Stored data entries
········
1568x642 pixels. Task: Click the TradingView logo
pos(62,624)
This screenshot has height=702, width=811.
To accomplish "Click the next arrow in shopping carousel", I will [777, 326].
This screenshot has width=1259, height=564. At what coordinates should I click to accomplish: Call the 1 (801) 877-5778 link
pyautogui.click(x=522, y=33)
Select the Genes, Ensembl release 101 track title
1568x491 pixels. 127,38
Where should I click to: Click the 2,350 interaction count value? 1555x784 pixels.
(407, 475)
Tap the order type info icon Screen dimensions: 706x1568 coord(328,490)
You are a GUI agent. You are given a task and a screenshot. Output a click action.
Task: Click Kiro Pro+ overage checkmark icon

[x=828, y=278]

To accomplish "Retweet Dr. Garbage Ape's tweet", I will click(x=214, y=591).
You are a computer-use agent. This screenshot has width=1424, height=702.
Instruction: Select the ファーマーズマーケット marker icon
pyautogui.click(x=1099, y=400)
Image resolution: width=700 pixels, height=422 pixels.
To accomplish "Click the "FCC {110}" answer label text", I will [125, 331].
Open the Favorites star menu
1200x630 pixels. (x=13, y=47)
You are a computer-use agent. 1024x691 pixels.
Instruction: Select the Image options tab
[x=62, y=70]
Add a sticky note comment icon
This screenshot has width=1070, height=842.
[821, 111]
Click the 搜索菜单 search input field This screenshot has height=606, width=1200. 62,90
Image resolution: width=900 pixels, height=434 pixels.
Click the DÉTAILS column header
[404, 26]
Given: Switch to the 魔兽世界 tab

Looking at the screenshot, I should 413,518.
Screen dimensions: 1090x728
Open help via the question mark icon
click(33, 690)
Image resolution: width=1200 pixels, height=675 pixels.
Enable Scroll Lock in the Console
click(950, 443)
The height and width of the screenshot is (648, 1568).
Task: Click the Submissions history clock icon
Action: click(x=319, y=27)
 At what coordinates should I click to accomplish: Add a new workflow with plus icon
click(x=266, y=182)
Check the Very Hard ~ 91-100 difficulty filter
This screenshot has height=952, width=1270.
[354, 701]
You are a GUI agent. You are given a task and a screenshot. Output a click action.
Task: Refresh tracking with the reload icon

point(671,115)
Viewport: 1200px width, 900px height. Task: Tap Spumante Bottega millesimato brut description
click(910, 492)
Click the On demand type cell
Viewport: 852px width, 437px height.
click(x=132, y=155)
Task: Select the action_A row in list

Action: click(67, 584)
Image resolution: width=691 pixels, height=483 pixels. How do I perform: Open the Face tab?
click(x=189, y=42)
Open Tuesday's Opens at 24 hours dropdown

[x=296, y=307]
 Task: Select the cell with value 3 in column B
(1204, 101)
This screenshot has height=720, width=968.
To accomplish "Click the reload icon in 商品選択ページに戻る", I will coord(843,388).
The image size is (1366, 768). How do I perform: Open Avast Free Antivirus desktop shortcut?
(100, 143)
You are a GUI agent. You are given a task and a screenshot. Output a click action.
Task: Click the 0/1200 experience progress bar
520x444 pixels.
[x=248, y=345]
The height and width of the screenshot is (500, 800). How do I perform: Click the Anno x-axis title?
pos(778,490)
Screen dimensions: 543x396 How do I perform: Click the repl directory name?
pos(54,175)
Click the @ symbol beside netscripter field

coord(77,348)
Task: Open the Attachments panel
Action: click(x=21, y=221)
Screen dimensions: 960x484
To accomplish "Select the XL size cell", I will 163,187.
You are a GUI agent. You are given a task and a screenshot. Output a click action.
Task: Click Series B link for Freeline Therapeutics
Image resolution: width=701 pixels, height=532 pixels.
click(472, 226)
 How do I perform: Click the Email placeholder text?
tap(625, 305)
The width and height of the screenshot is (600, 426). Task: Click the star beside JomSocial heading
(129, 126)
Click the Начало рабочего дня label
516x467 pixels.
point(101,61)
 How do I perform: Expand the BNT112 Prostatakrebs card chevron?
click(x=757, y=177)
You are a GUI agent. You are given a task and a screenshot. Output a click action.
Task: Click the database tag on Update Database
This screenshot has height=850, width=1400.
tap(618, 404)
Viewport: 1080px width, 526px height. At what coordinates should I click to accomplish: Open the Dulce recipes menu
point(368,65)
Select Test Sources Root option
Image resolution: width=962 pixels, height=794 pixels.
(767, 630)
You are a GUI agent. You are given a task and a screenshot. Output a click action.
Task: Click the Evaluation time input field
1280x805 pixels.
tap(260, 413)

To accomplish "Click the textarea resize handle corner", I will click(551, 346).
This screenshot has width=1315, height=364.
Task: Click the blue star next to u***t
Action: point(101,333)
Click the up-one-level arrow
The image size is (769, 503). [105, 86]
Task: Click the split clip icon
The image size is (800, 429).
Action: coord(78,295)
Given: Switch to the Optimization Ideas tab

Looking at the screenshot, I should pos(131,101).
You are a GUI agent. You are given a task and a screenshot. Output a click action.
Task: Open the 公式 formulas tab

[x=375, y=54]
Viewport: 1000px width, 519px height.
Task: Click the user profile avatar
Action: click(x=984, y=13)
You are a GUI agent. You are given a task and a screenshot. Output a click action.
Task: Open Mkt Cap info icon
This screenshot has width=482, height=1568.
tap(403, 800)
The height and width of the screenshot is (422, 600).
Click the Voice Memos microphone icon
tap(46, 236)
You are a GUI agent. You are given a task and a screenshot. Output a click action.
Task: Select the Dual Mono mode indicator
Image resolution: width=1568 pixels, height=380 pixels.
········
• **PROBLEM TO WORK ON**
In the reply, include exactly the lines from the beginning of the entries above through the line holding "Image resolution: width=1200", and nothing besides.

• **WORKED SOLUTION**
1568x642 pixels. Task: Click the TradingView logo
pos(62,624)
This screenshot has height=702, width=811.
To accomplish "Click the next arrow in shopping carousel", I will [777, 326].
This screenshot has width=1259, height=564. At what coordinates should I click to accomplish: Call the 1 (801) 877-5778 link
pyautogui.click(x=522, y=33)
Select the Genes, Ensembl release 101 track title
1568x491 pixels. 127,38
Where should I click to: Click the 2,350 interaction count value? 1555x784 pixels.
(407, 475)
Tap the order type info icon Screen dimensions: 706x1568 coord(328,490)
You are a GUI agent. You are given a task and a screenshot. Output a click action.
Task: Click Kiro Pro+ overage checkmark icon

[x=828, y=278]

To accomplish "Retweet Dr. Garbage Ape's tweet", I will click(x=214, y=591).
You are a computer-use agent. This screenshot has width=1424, height=702.
Instruction: Select the ファーマーズマーケット marker icon
pyautogui.click(x=1099, y=400)
Image resolution: width=700 pixels, height=422 pixels.
To accomplish "Click the "FCC {110}" answer label text", I will [125, 331].
Open the Favorites star menu
1200x630 pixels. (x=13, y=47)
You are a computer-use agent. 1024x691 pixels.
Instruction: Select the Image options tab
[x=62, y=70]
Add a sticky note comment icon
This screenshot has width=1070, height=842.
[821, 111]
Click the 搜索菜单 search input field This screenshot has height=606, width=1200. 62,90
Image resolution: width=900 pixels, height=434 pixels.
Click the DÉTAILS column header
[404, 26]
Given: Switch to the 魔兽世界 tab

Looking at the screenshot, I should 413,518.
Screen dimensions: 1090x728
Open help via the question mark icon
click(33, 690)
Image resolution: width=1200 pixels, height=675 pixels.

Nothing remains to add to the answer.